The Caring Cancer Trust is a UK-based registered charity that raises money for non-animal tested cancer research. The Charity was honoured by the University of Manchester in 2015 by induction into the President's Beyer Circle of Philanthropy for its financial support for the Manchester Viral Oncology laboratories. Caring Cancer Trust also runs annual Kids2Go Healing Holidays of Adventure for children recovering from cancer, taking groups of children referred to them by hospital paediatric oncology units in southern England to the Alps.

A similar Create2Go programme of Art and Music workshops for children recovering from cancer who have a potential creative talent that has been thwarted by their illness was launched in 2015 by the Charity with the help of the Midnight Gallery of London.

Patrons of the charity include Professor Ian Hampson PhD, Dr Lynne Hampson PhD, (Institute of Cancer Sciences, University of Manchester), Graham Bell (Olympic skier and broadcaster), Jenny Jones (Olympic snowboarder medallist) and Jamie Nicholls (Olympic snowboarder). The charity is based in Ryde on the Isle of Wight and is wholly run and managed by unpaid volunteers.
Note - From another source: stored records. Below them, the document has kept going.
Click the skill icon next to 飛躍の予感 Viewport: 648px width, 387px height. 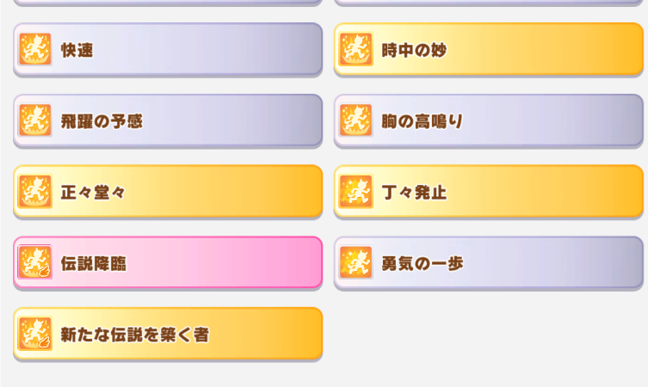point(35,120)
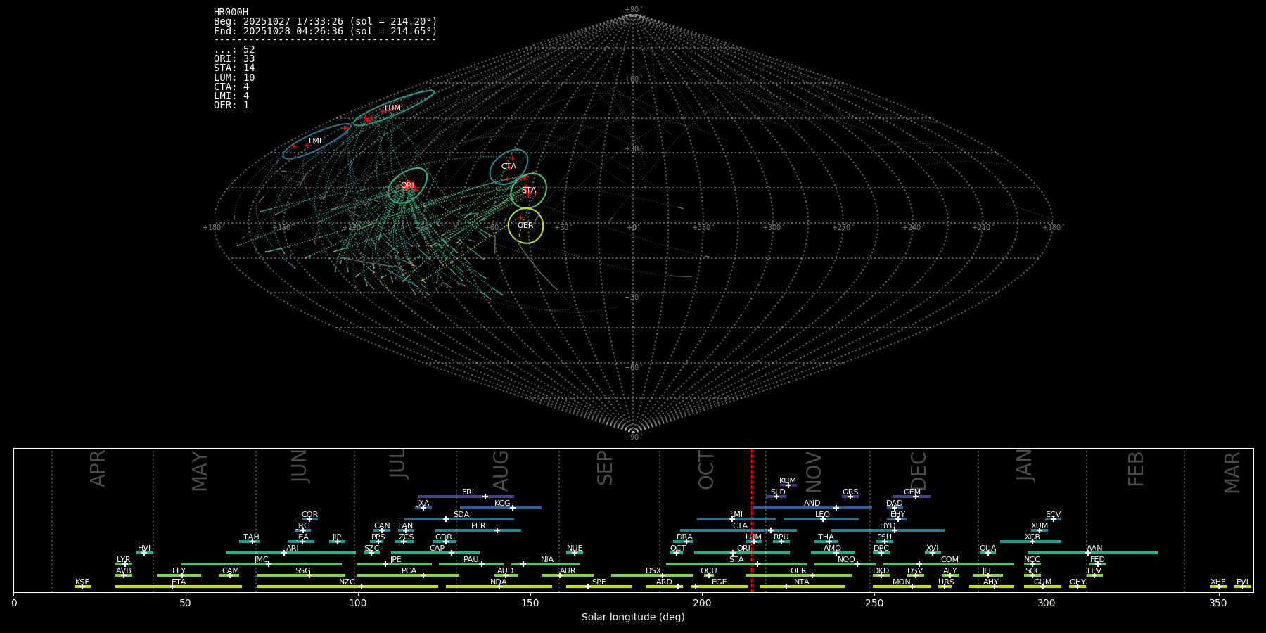Screen dimensions: 1266x633
Task: Click the red dashed current solar longitude line
Action: pyautogui.click(x=752, y=520)
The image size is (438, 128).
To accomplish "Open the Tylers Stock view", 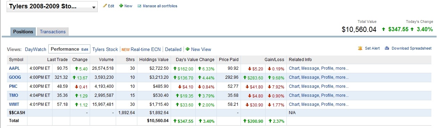I will click(105, 49).
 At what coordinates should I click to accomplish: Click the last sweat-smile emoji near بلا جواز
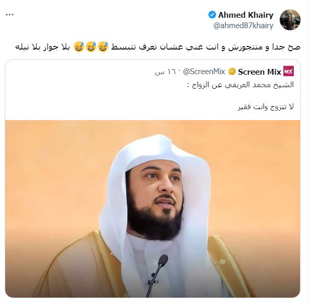click(x=79, y=47)
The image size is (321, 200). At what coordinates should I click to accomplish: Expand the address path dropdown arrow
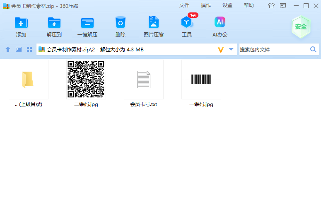click(x=231, y=49)
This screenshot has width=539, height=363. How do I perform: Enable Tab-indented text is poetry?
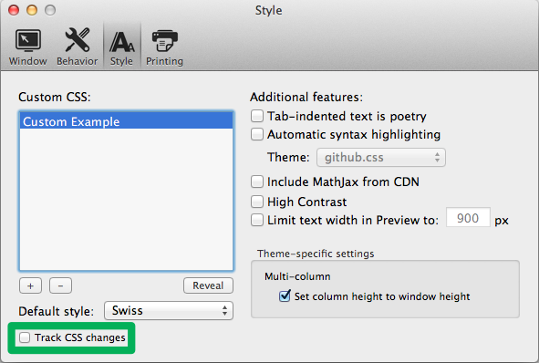(257, 116)

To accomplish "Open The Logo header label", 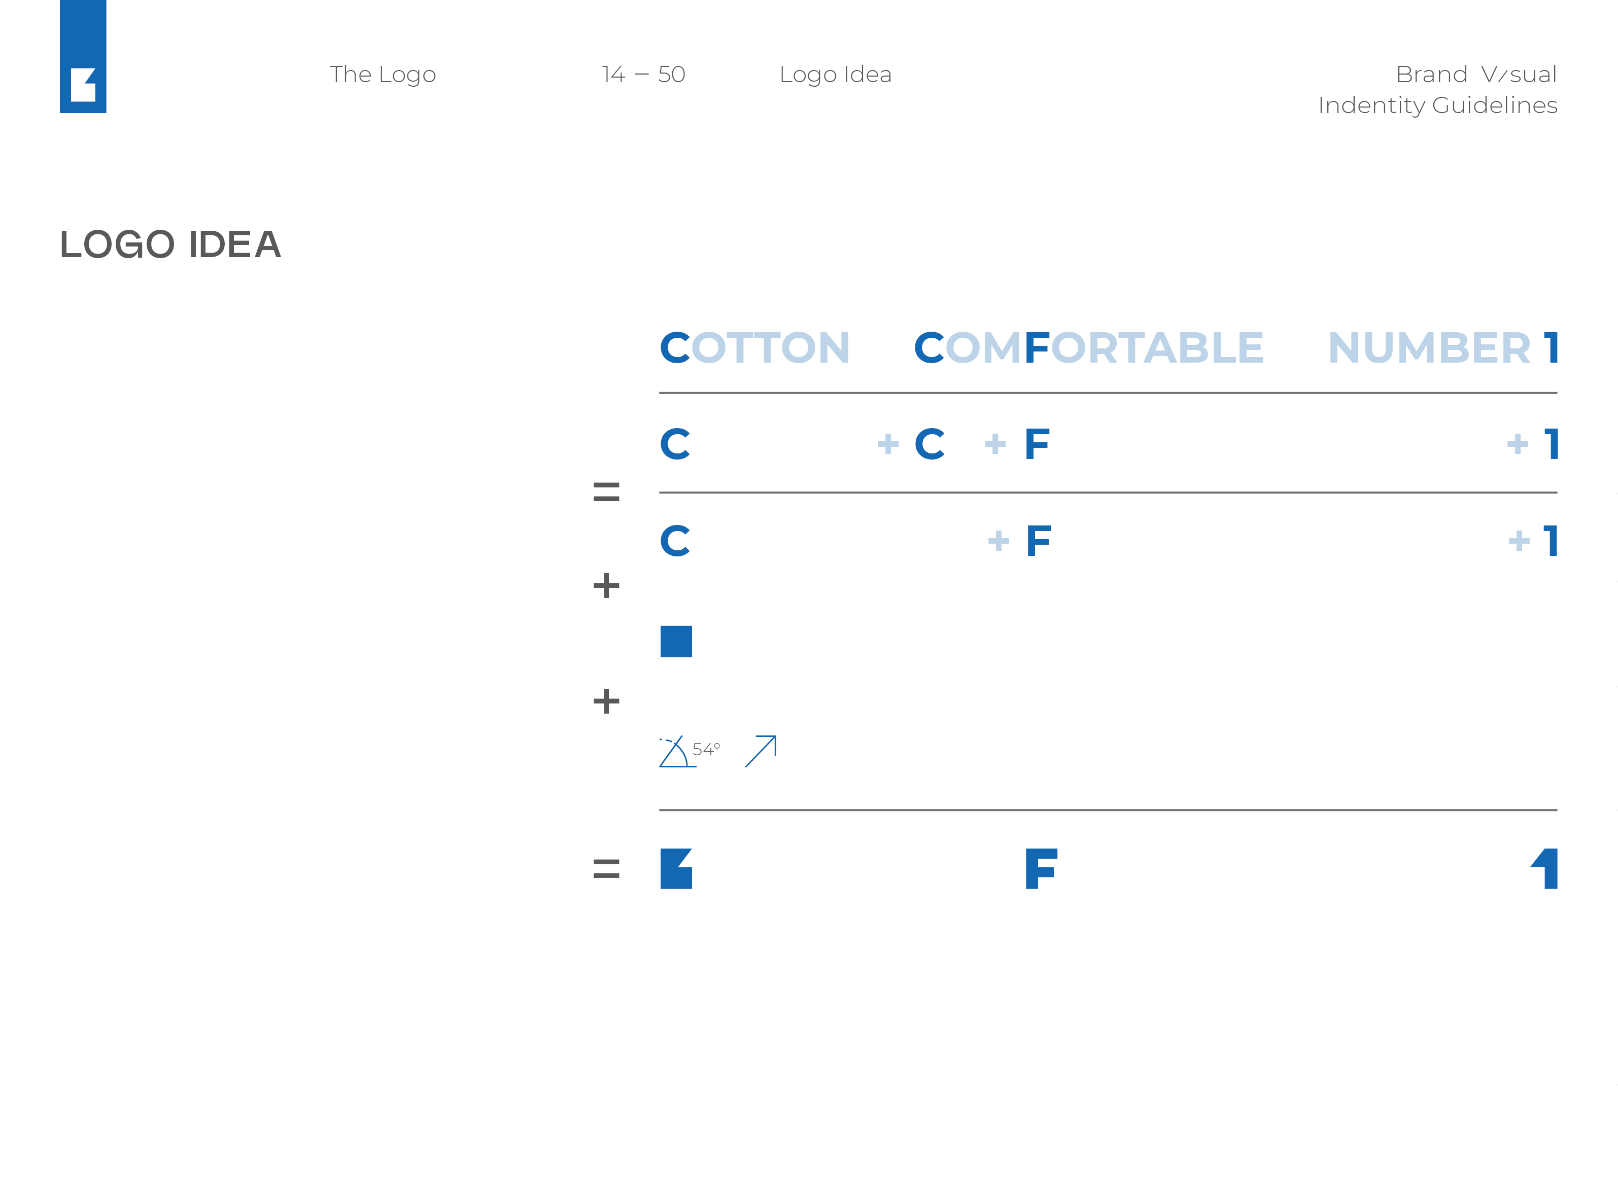I will (x=382, y=75).
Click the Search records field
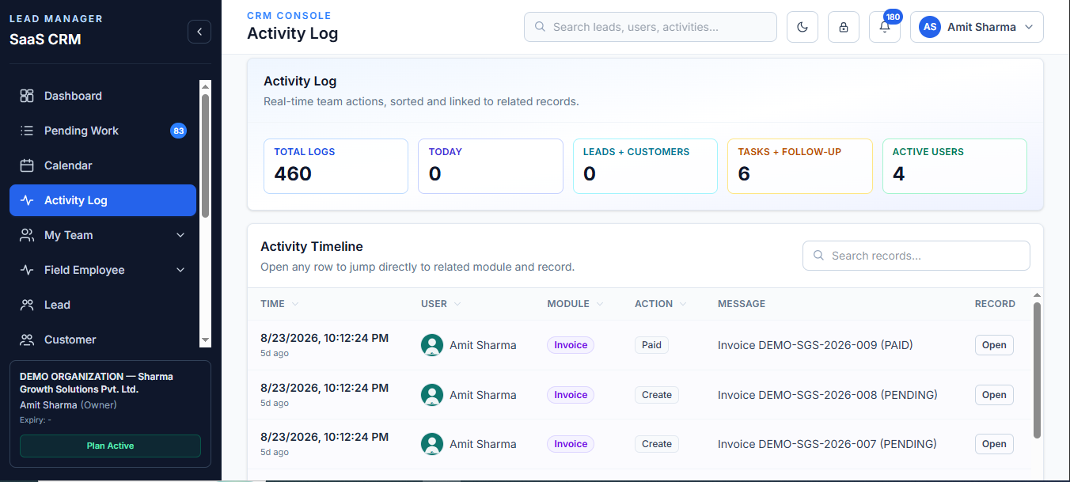Image resolution: width=1070 pixels, height=482 pixels. pos(916,256)
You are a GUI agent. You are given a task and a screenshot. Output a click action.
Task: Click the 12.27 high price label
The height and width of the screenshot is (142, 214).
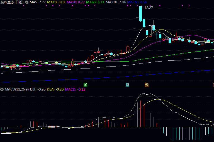point(149,8)
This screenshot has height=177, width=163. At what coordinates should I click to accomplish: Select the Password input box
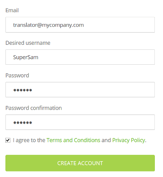tap(80, 90)
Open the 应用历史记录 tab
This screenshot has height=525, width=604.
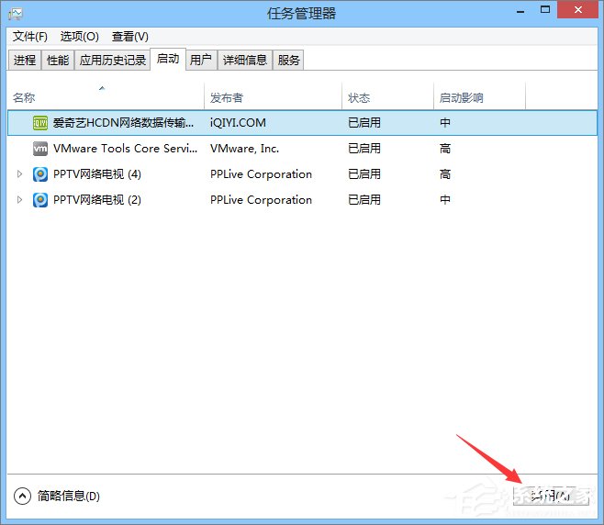click(x=112, y=60)
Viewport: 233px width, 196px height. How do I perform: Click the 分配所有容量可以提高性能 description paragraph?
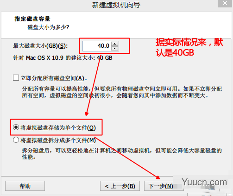(122, 92)
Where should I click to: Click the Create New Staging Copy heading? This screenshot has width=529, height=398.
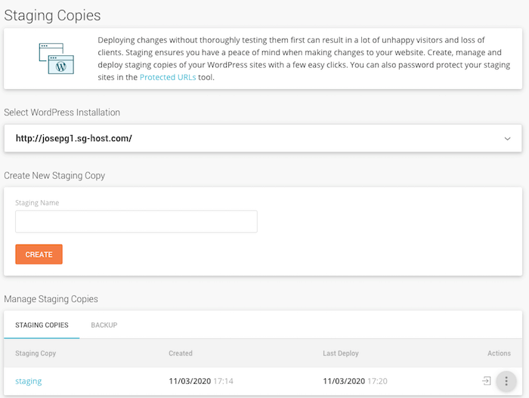[x=54, y=175]
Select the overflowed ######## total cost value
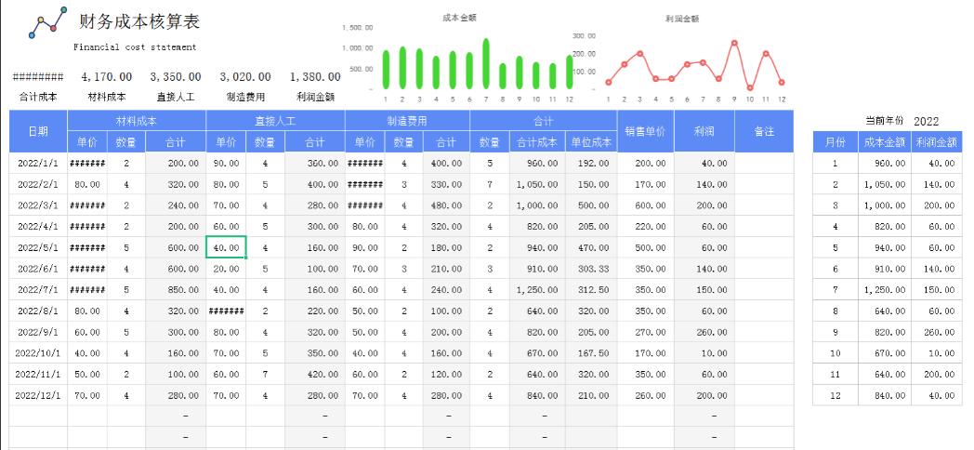 (x=38, y=77)
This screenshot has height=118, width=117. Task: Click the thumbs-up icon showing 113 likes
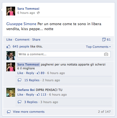click(38, 95)
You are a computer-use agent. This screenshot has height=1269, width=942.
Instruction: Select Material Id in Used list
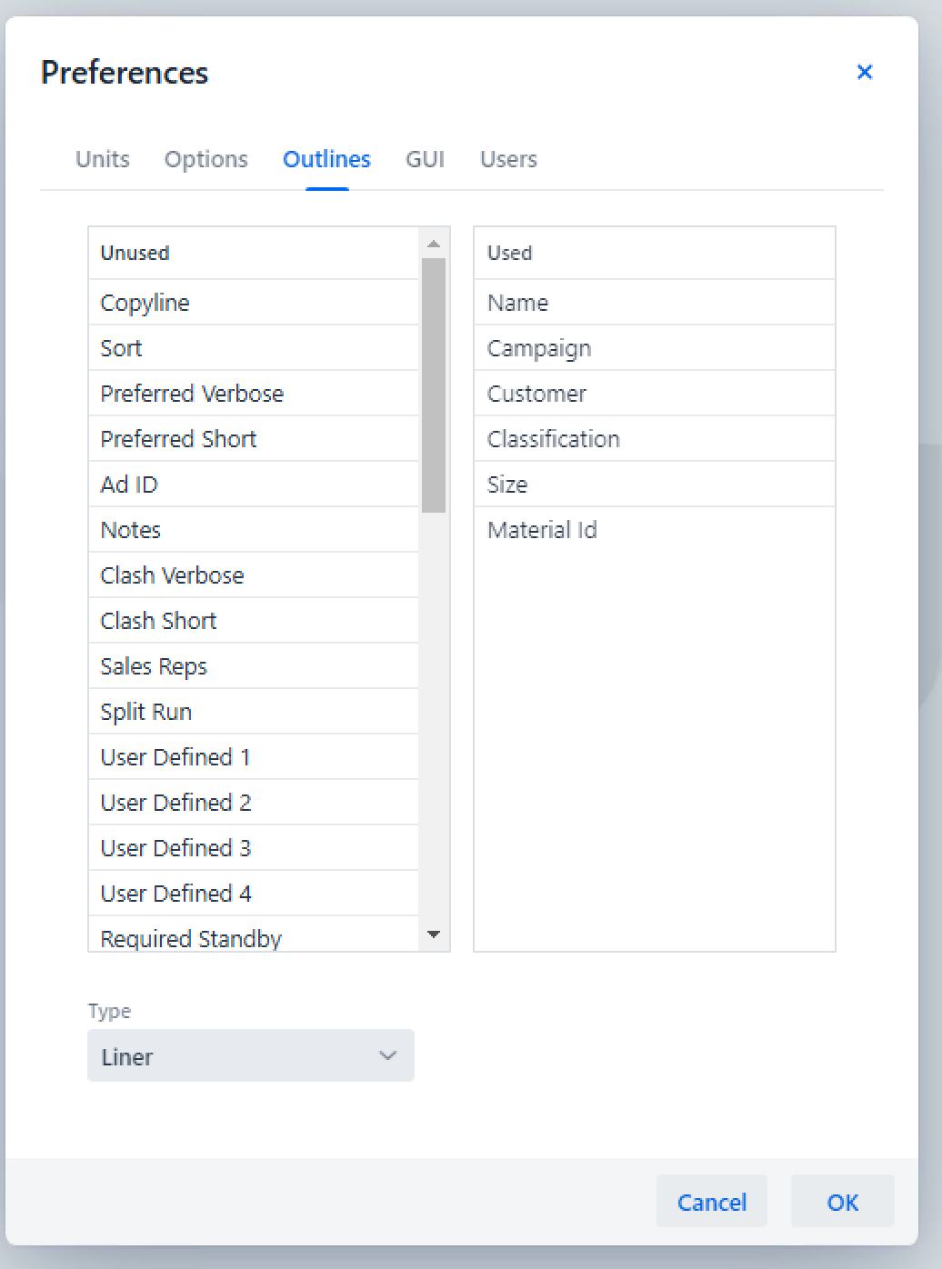coord(542,530)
Its sole source of income is from voluntary sources; legacies and public and corporate donations.

==Mission==
- To provide hands-on in-patient support to children with cancer, working in association with regional hospital specialist children's oncology units in southern England and providing amenities and where necessary, financial aid in visiting travel costs for needy parents and siblings.
- To provide special Kids2Go Healing Holidays of Creative Adventure for out-patient children recovering from cancer, enabling them to regain their self-confidence and re-ignite their passion for life after the trauma of their illness and lengthy treatment.
- To provide emergency funds for amenities, equipment and facilities to cancer sufferers in order to ameliorate their sickness, improve their quality of life, limit their stress and, where possible, help their recovery.
- To fund ethical original non-animal tested research into the causes, early diagnosis, treatment and cure or prevention of cervical, blood and ovarian cancers, at the University of Manchester Viral Oncology Research Laboratories.
- To provide and disseminate up-to-date information on cancer prevention through lifestyle and diet, together with clinical research results for cancer prevention, treatment and cure.